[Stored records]
--------------------------------

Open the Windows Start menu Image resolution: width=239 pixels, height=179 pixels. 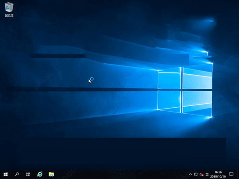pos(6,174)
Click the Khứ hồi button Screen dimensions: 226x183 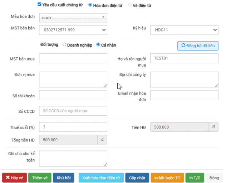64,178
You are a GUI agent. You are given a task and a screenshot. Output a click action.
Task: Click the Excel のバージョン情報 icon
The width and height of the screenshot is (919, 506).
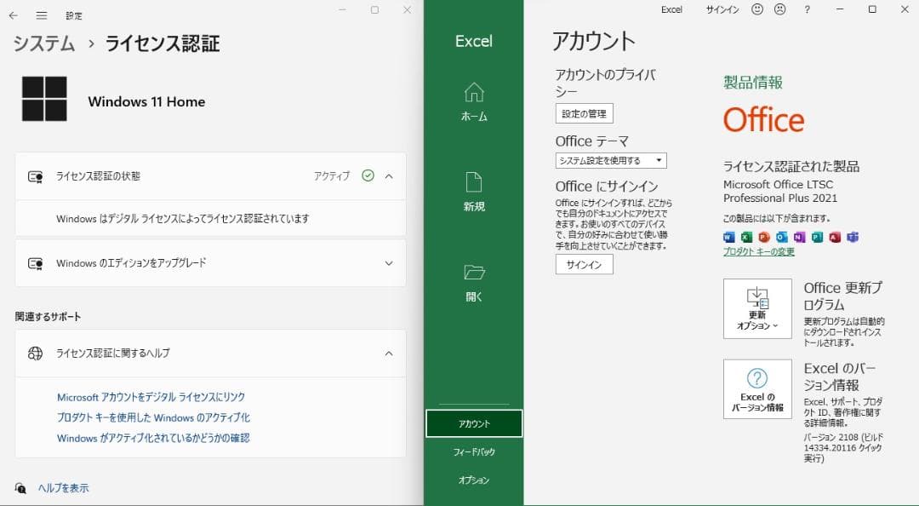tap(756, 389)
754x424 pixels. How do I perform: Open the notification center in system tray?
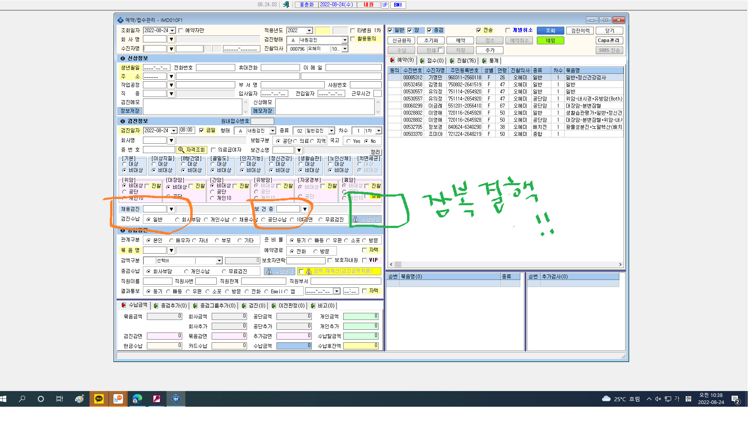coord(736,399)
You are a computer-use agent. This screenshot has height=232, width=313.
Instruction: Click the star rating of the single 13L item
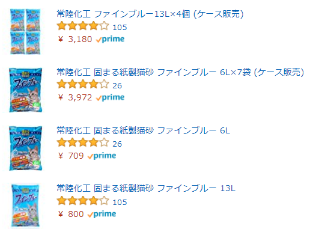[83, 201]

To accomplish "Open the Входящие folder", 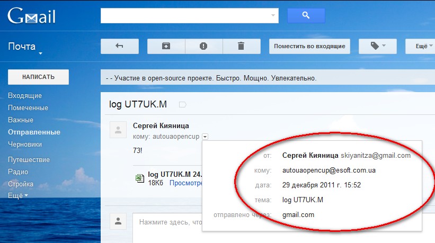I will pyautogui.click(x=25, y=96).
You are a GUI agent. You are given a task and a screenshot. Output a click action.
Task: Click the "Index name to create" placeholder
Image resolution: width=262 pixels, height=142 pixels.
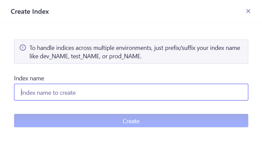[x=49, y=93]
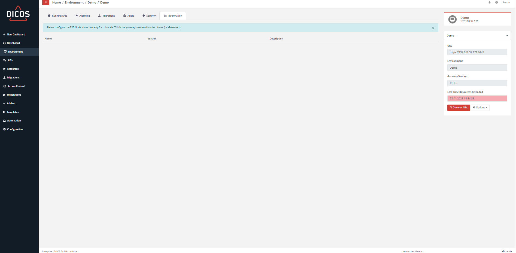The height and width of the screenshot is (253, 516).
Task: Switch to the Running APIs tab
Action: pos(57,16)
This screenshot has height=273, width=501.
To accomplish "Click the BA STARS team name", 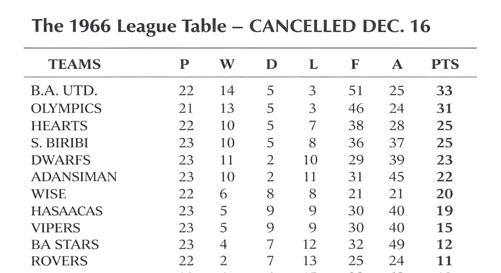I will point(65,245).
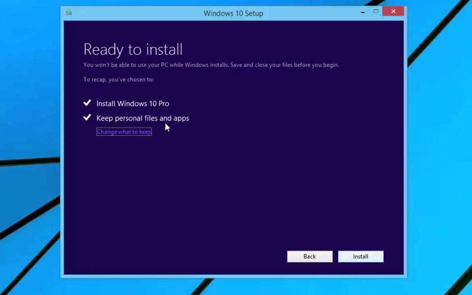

--------------------------------

Exercise: Your answer should be the exact lines above from the one containing "Image resolution: width=262" through the one containing "This screenshot has height=273, width=501.", with both end lines kept and the pictures removed, please.

The answer:
Image resolution: width=262 pixels, height=142 pixels.
[x=49, y=93]
The height and width of the screenshot is (253, 516).
Task: Switch to the Running APIs tab
Action: pos(57,16)
This screenshot has height=273, width=501.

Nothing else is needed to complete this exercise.